[Stored data]

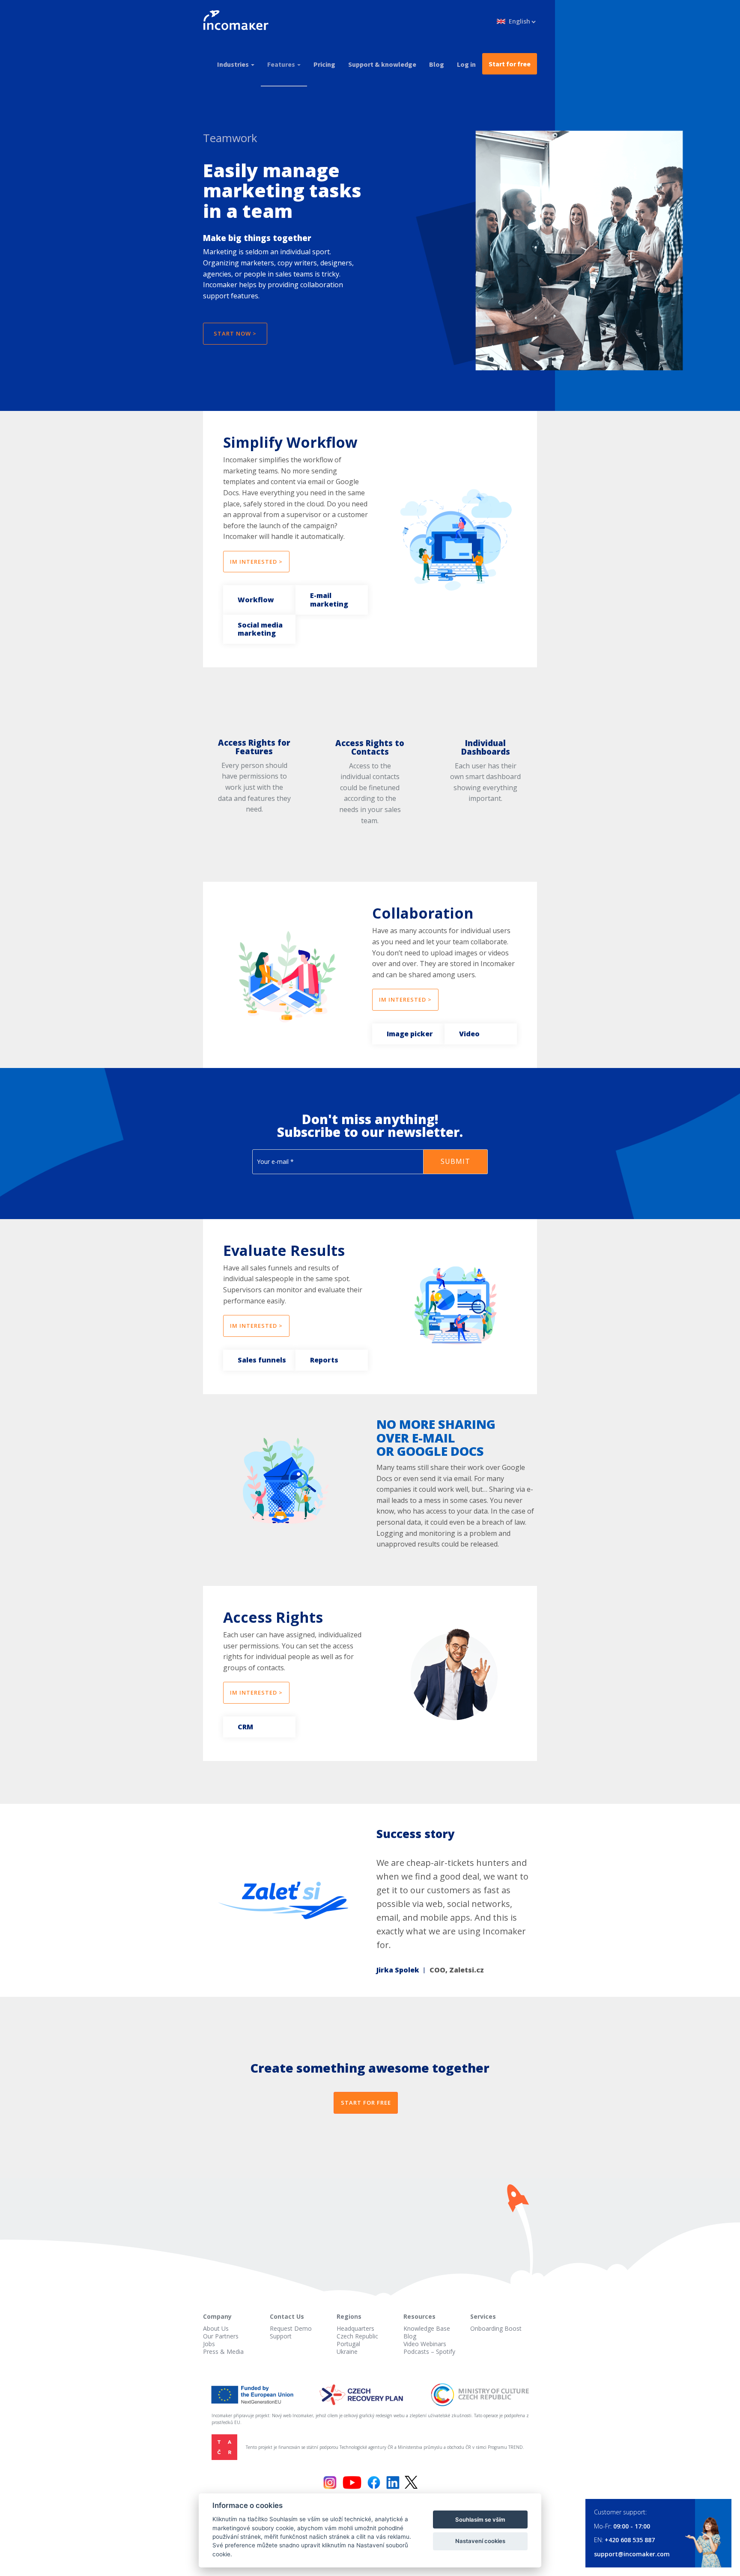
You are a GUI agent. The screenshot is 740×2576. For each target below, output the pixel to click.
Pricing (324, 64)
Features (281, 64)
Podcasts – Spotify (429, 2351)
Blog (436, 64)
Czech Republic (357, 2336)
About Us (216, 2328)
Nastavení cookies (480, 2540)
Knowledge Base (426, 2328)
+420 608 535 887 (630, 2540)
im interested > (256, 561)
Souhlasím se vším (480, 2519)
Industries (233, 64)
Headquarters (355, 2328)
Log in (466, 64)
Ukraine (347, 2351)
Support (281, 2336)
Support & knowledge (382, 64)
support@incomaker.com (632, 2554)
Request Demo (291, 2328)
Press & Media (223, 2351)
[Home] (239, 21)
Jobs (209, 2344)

[/Stored data]

- Work required
The line containing "Nastavení cookies (480, 2540)" and all lines after it, to the end of the records, are to be output exactly and alone.

- Result
Nastavení cookies (480, 2540)
Knowledge Base (426, 2328)
+420 608 535 887 (630, 2540)
im interested > (256, 561)
Souhlasím se vším (480, 2519)
Industries (233, 64)
Headquarters (355, 2328)
Log in (466, 64)
Ukraine (347, 2351)
Support (281, 2336)
Support & knowledge (382, 64)
support@incomaker.com (632, 2554)
Request Demo (291, 2328)
Press & Media (223, 2351)
[Home] (239, 21)
Jobs (209, 2344)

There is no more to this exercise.